Глава «Вышний Волочок» знакомит читателя с помещиком, добившимся «цветущего состояния» своего имения ценою полного разорения крестьян. «Когда у всех худой урожай был, у него родился хлеб сам четверт; когда у других хороший урожай был, то у него приходил хлеб сам десят и более. В недолгом времени к двумстам душам он еще купил двести жертв своему корыстолюбию; и поступая с сими равно, как с первыми, год от году умножал свое имение, усугубляя число стенящих на его нивах. Теперь он считает их уже тысячами и славится как знаменитый земледелец»[61].

В «Медном» сентиментальный Путешественник описывает продажу крестьян с публичного торга, вызвавшую у него рыдания. Глава завершается следующим образом: «А все те, кто бы мог свободе поборствовать, все великие отчинники, и свободы не от их советов ожидать должно, но от самой тяжести, порабощения»[62]. «То есть надежду полагает на бунт от мужиков», – прокомментировала эту фразу Екатерина II, процитировав вторую ее половину.

В селе Городня происходит рекрутский набор, ставший «причиною рыдания и слез многих толпящихся». Наконец, в Пешках Путешественник попадает в крестьянскую избу, описание которой и предлагает читателю. По мнению авторитетных исследователей, это описание настолько точно и реалистично, что музеи советской поры по нему изготовляли макеты «черной» избы XVIII в. Во всей русской литературе этого периода, полагают они, нет ничего равноценного этому описанию, если не считать процитированный фрагмент из «Отрывка путешествия…», напечатанного в «Живописце» за 1772 г. и приписываемого Радищеву[63].

В «Путешествии» нет благополучных деревень, как нет благополучных крестьян. Правда, время от времени возникают образы «добронравных» помещиков, но они со своими личными добродетелями не способны что-либо изменить в существующем положении дел. Самое добро, которое они делают, оборачивается злом при текущем порядке вещей. Добросердечный старый барин, читаем в главе «Городня», дает сыну своего крепостного дядьки воспитание наравне со своим собственным сыном, вместе с которым отправляет его за границу продолжать образование. Во время пребывания молодых людей в «чужих краях» старый барин умирает, не успев выполнить обещания – дать своему Ванюше отпускную. Между тем его сын, «сотоварищ» Ванюши, человек не злой по натуре, но легкомысленный и слабохарактерный, женится на знатной «надменной» особе, которая приказывает сдать Ванюшу в лакеи и превращает его жизнь в сплошную цепь унижений, издевательств и истязаний, переносимых им, в силу воспитания, с особенной мучительностью. Позже этот сюжетный поворот аукнется в маленькой балладе Некрасова «В дороге», в «Асе» Тургенева и др.

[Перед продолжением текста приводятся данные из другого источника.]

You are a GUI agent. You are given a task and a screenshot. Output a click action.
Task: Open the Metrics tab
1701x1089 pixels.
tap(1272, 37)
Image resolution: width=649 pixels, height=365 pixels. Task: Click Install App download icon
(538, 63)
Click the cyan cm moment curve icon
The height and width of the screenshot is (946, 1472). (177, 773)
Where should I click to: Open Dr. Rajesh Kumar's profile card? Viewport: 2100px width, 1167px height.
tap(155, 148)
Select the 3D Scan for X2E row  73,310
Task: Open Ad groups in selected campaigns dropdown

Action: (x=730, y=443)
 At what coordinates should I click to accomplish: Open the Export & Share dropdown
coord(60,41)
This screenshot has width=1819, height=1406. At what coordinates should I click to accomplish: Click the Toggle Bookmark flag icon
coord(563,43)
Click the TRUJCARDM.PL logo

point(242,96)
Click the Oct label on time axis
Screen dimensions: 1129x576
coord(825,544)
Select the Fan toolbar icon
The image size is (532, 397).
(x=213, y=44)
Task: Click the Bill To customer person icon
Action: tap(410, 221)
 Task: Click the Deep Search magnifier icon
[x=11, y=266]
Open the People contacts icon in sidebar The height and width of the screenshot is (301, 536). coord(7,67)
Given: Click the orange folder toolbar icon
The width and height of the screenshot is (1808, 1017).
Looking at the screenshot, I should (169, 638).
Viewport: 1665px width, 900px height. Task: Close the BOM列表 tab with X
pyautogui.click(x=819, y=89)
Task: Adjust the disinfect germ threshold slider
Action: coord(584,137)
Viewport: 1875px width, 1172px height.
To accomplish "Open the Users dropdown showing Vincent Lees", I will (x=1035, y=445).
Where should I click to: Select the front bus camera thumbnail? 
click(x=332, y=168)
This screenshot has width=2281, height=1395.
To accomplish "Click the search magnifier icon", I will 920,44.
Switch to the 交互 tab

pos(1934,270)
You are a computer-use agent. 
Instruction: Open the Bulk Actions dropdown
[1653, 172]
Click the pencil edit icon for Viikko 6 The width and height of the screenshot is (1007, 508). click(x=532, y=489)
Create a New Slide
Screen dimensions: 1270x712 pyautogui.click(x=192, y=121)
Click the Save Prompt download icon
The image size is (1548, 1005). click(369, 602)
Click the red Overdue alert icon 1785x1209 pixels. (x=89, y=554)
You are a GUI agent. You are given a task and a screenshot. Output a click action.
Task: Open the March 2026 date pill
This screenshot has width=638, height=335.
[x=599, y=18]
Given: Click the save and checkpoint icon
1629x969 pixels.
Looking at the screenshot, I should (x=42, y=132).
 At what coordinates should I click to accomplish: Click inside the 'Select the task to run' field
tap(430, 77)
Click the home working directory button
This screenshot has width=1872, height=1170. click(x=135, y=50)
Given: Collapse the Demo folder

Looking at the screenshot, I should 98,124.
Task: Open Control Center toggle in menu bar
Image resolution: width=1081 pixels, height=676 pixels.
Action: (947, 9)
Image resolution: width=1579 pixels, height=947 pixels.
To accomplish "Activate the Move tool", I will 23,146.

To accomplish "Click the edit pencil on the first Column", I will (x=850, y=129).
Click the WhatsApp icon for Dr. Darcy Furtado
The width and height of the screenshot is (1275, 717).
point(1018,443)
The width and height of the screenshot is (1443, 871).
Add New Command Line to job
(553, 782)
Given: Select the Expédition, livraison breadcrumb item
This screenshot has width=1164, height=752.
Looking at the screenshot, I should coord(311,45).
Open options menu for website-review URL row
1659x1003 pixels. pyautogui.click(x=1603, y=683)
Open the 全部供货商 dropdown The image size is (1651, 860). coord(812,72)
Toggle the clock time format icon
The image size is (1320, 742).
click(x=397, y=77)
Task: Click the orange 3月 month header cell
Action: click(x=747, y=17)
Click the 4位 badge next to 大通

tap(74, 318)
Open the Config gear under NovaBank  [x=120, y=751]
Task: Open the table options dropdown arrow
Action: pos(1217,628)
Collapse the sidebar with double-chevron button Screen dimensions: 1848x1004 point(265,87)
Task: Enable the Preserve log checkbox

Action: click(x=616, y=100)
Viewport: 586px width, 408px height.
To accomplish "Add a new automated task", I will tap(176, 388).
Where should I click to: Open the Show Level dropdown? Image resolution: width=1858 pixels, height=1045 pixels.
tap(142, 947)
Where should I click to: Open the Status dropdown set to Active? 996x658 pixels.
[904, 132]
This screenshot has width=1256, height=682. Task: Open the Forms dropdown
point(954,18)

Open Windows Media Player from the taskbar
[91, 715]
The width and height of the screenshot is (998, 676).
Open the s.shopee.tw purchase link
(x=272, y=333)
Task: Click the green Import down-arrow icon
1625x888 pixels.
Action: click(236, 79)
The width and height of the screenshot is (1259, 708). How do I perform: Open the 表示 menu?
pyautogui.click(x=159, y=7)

Ни к чему не приводит стремление и уже упоминавшегося г. Крестьянкина, «человеколюбивого» дворянина, воспользоваться своим служебным положением Председателя уголовной палаты, чтобы заступиться за крестьян, убивших своего помещика. И тогда Крестьянкин подает прошение об отставке, бесплодно оплакивая «плачевную судьбу крестьянского состояния».

Екатерина II, познакомившись с «Путешествием», замечала, что «сочинитель» «не любит царей и где может к ним убавить любовь и почтение, тут же жадно прицепляется с редкой смелостью». А в связи с одою «Вольность» императрица прибавляла, что она «совершенно явно и ясно бунтовская, где царям грозится плахою», и что «Кромвелев пример привечен с похвалами» и превращает страницы произведения в страницы «криминального намерения, совершенно бунтовские»[64].

Ясно, что Екатерина II опасалась повторения в России событий французской революции. Это же опасение высказывалось в официальном органе правительства «Санкт-Петербургские ведомости» в 1782 г.: «Может быть, во Франции вскоре не видно будет более ничего, кроме дымящихся городов, замков, фабрик и пр. Но да отвратит от нас всевышний столь гибельные следствия безначалия и да возжжет в сердцах обманутого, развращенного… народа любовь к благоустройству, благоговению к государю столь благодетельному…»[65] Понятно, почему писания Радищева так раздражали государыню, хотя ее собственное сочинение «Наказ» было запрещено во Франции, и тамошнее правительство преследовало лиц, распространявших его. Радищевское «Путешествие», по словам Горького, «было образчиком применения идеи французской революции к русскому быту»[66].

Идеология Радищева опиралась не только на сочинения французских философов, например Мабли. Нельзя забывать и о влиянии на Радищева «учителя юности» Ф.В. Ушакова, который способствовал формированию у автора «Путешествия» просветительски-утопических взглядов. Герой «Путешествия» – чувствительный идеолог-странник, пытающийся осмыслить открывающуюся перед ним реальность России в рамках европейской мировоззренческой модели. «Путешествие» превращается в испытание просветительских идей Путешественника. Он «узрел, что бедствия человека происходят от человека, и часто от того только, что он взирает непрямо на окружающие предметы». Отъять «завесу с очей природного чувствования» поможет странствие, во время которого к «праведной» идее можно будет примерить «неправедную» жизнь.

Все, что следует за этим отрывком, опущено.